▶ [DIRECTIONS]:
Using the listing below, retype exactly the lines starting at the one with "Task: Open the Athletic Bilbao crest" and ending at the one with "You are a computer-use agent. 178x151 pixels.", and include both.

= Beginning of Section =

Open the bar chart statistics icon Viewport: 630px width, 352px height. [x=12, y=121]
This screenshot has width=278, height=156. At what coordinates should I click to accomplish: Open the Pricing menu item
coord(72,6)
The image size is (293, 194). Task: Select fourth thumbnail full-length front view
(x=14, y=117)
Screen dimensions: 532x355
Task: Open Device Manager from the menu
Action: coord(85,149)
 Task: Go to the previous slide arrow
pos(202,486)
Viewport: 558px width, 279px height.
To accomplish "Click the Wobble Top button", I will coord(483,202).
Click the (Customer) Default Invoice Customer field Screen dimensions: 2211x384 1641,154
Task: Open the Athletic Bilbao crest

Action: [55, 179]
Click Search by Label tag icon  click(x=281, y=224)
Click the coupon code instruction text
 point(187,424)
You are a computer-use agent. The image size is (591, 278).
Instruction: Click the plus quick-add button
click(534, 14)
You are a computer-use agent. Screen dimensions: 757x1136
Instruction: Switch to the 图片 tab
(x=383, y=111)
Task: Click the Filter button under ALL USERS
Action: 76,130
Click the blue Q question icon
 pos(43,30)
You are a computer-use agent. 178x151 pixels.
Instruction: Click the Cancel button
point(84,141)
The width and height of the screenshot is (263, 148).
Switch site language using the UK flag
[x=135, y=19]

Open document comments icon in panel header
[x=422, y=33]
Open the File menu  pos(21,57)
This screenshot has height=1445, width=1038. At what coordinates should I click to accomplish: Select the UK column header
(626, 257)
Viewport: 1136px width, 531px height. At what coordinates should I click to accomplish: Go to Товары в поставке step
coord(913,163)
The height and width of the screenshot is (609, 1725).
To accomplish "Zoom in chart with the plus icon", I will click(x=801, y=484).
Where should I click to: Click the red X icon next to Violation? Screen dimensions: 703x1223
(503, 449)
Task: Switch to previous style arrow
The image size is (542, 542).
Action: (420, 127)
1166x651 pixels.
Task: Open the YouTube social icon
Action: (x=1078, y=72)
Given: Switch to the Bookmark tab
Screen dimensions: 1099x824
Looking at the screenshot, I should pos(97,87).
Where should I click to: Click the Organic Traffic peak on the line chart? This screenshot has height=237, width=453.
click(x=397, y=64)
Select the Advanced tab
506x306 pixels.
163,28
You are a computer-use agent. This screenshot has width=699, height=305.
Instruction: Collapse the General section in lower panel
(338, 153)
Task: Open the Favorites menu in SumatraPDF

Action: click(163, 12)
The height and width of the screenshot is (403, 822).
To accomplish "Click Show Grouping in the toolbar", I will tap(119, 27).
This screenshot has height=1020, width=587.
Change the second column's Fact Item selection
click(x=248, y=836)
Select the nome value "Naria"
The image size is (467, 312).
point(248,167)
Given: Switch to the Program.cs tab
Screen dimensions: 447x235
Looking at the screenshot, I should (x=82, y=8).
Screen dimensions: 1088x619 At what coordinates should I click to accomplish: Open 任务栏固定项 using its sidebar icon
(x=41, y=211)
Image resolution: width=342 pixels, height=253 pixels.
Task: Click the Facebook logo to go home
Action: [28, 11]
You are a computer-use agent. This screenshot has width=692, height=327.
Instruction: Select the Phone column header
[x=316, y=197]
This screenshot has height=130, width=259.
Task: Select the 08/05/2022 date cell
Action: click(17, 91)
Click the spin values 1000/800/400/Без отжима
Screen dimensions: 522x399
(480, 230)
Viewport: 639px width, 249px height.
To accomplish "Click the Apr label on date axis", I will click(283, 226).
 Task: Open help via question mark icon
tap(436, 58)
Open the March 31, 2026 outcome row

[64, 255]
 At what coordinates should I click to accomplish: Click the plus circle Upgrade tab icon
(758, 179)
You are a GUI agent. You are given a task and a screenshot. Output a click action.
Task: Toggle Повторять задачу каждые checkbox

= End of Section =

▶ [EXPECTED ANSWER]:
Task: Open the Athletic Bilbao crest

Action: [55, 179]
Click Search by Label tag icon  click(x=281, y=224)
Click the coupon code instruction text
 point(187,424)
You are a computer-use agent. The image size is (591, 278).
Instruction: Click the plus quick-add button
click(534, 14)
You are a computer-use agent. Screen dimensions: 757x1136
Instruction: Switch to the 图片 tab
(x=383, y=111)
Task: Click the Filter button under ALL USERS
Action: 76,130
Click the blue Q question icon
 pos(43,30)
You are a computer-use agent. 178x151 pixels.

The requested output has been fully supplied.